Los armarios prestan ya un espacio victorioso, la casa aún cruje en sus adentros,
la fábula cedió ante el metal sonoro de los días.
No puedo escribir, he huido. Ya no me encuentro allí, donde esperabas mi abrazo
y yo, tu mejilla sin rasurar. Aféitate, papá, solía decirte, me gusta sentir tu piel cuando
no rasca la mía.
Y volvemos, siempre volvemos al principio, aunque ese volver se asemeje más a un
fugaz trampolín de salto hacia otro sitio. Otro sitio? Cómo saberlo?
En los últimos días no pudimos afeitarte, tus mejillas se contrajeron, aunque ignoraba si podrías oírme no dejé de hablarte, de contarte cosas, de besar tu blanquecino rostro apenas estampado por la barba canosa y persistente. Lo que más dolía eran tus ojos perdidos y brillantes, porque no sé si llorabas.
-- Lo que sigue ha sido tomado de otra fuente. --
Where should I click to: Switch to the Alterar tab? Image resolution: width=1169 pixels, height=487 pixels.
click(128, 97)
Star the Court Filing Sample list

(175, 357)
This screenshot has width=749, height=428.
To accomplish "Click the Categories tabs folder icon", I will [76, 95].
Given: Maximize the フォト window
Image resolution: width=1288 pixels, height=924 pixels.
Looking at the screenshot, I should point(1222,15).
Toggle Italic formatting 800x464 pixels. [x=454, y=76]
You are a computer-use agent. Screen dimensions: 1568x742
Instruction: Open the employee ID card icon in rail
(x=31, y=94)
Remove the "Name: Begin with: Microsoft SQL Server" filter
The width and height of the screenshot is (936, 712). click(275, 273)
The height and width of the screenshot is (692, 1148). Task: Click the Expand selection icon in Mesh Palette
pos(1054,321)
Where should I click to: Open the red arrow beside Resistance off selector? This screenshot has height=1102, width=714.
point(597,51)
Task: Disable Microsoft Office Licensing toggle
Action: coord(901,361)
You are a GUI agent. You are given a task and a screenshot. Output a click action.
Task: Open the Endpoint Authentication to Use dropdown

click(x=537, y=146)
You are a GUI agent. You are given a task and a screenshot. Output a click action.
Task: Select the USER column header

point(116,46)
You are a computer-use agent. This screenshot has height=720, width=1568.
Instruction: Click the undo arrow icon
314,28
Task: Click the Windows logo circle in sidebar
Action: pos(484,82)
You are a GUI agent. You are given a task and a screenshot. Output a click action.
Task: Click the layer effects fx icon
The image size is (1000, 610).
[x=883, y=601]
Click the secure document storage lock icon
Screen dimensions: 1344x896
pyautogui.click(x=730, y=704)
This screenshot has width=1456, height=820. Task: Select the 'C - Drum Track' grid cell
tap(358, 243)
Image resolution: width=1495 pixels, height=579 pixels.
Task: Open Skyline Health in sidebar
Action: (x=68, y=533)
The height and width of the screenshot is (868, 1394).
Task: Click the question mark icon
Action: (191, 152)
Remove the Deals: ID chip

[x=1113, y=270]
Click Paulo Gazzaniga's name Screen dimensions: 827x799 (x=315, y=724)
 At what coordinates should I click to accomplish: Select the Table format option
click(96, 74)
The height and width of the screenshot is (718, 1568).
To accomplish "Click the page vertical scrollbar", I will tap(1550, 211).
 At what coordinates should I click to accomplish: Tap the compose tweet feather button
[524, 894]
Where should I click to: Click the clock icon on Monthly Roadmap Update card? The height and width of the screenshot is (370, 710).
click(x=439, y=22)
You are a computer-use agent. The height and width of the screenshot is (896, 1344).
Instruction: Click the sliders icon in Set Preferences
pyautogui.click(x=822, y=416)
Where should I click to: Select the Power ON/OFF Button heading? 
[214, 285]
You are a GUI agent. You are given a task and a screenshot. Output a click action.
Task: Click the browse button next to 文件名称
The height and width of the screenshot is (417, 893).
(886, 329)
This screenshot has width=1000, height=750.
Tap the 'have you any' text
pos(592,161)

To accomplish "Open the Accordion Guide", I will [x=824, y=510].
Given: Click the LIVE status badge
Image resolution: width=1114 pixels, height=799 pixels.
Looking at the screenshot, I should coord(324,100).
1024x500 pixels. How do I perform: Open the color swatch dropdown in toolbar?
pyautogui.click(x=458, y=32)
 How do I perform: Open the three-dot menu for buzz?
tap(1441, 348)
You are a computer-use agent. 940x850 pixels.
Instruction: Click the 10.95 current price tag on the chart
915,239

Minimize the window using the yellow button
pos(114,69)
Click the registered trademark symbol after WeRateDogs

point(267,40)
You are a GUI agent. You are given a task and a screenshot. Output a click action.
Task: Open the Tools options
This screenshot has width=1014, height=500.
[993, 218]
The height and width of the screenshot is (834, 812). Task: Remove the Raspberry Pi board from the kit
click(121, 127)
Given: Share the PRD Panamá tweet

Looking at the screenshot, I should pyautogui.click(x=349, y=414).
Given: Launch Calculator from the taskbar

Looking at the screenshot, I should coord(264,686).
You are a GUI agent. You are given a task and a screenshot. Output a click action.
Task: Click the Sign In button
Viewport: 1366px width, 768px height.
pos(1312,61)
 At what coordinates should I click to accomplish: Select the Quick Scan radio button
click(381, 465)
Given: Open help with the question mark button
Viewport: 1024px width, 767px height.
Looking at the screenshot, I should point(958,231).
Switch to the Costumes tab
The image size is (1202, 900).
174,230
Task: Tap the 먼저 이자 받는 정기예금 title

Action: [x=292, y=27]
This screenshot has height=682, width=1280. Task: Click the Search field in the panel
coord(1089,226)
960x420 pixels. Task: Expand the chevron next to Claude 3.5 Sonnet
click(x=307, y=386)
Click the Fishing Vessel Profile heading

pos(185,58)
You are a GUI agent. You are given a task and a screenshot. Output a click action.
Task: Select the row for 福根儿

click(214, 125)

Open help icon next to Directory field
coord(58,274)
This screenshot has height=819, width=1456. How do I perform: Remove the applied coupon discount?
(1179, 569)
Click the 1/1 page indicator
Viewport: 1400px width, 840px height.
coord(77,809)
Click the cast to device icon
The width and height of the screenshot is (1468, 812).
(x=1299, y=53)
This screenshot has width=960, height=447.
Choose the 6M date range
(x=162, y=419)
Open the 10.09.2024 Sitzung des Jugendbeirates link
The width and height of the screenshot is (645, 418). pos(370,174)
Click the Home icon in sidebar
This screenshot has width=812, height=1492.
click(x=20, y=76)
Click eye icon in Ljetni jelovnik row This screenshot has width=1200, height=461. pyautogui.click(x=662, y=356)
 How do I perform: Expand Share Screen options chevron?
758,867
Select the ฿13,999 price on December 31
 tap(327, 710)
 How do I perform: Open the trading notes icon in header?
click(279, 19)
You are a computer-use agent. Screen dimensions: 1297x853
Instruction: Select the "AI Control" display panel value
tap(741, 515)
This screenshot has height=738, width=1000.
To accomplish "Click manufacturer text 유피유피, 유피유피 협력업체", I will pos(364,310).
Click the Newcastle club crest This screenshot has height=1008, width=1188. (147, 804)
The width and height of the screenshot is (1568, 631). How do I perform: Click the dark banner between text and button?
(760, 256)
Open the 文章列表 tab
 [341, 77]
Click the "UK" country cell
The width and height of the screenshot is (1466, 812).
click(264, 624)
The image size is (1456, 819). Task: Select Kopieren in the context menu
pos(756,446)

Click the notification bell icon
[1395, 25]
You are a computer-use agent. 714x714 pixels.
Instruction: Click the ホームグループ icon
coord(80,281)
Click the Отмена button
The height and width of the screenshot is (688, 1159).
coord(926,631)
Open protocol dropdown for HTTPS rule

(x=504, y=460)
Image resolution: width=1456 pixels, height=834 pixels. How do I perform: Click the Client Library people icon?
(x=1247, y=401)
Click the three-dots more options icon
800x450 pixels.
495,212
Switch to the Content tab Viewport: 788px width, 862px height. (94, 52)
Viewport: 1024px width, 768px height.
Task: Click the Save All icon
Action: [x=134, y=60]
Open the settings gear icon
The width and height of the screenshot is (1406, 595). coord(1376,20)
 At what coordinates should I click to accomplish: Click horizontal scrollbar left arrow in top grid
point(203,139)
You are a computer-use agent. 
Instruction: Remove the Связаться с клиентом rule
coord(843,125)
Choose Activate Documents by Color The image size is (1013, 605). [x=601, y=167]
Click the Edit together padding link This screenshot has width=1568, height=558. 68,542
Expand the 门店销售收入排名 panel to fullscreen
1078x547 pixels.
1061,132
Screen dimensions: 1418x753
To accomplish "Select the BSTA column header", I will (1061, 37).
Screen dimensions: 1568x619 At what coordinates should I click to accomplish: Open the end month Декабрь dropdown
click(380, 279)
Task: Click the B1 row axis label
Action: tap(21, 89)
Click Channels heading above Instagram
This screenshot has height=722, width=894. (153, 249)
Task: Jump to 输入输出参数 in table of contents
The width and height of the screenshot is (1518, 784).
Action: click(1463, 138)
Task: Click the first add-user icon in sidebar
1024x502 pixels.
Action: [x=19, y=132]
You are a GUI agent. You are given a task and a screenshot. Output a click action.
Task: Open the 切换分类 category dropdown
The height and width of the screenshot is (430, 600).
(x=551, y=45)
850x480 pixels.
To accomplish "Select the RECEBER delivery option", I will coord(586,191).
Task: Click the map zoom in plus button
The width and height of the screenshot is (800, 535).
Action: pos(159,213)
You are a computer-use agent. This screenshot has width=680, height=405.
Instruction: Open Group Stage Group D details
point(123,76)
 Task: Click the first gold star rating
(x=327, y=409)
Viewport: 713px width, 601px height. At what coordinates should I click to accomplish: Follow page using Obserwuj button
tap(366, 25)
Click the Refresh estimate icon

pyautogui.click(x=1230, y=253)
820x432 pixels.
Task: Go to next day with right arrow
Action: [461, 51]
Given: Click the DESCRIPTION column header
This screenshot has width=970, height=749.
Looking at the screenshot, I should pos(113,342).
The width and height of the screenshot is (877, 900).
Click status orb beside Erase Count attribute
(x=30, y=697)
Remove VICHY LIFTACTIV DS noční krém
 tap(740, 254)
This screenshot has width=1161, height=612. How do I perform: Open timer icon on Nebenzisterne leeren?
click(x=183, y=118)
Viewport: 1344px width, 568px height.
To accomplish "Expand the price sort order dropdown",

Guardé una corbata que me gustaba; unos pañuelos de tela que, además de ser tuyos, me hacen recordar el discurso de Herta Müller en la ceremonia de los Nobel sobre la emotividad encubierta; unas camisetas que te traje de alguna escapada a las ciudades que amo y una chaqueta que abrazo por las noches. Uno de los pañuelos simula un tablero de ajedrez, siempre lo llevo en la mochila, nunca lo uso, sólo quiero saber que está ahí, como en una partida constante. También conservo los dibujos que te hice durante esos días en el hospital, sobre el periódico del día tracé tu rostro, no sé por qué.

Nunca somos de otros, papá. Sólo no lo decimos por preservar esa tangencial oferta-posibilidad de independencia. 

Escogí tu último traje, y… llevabas un pañuelo.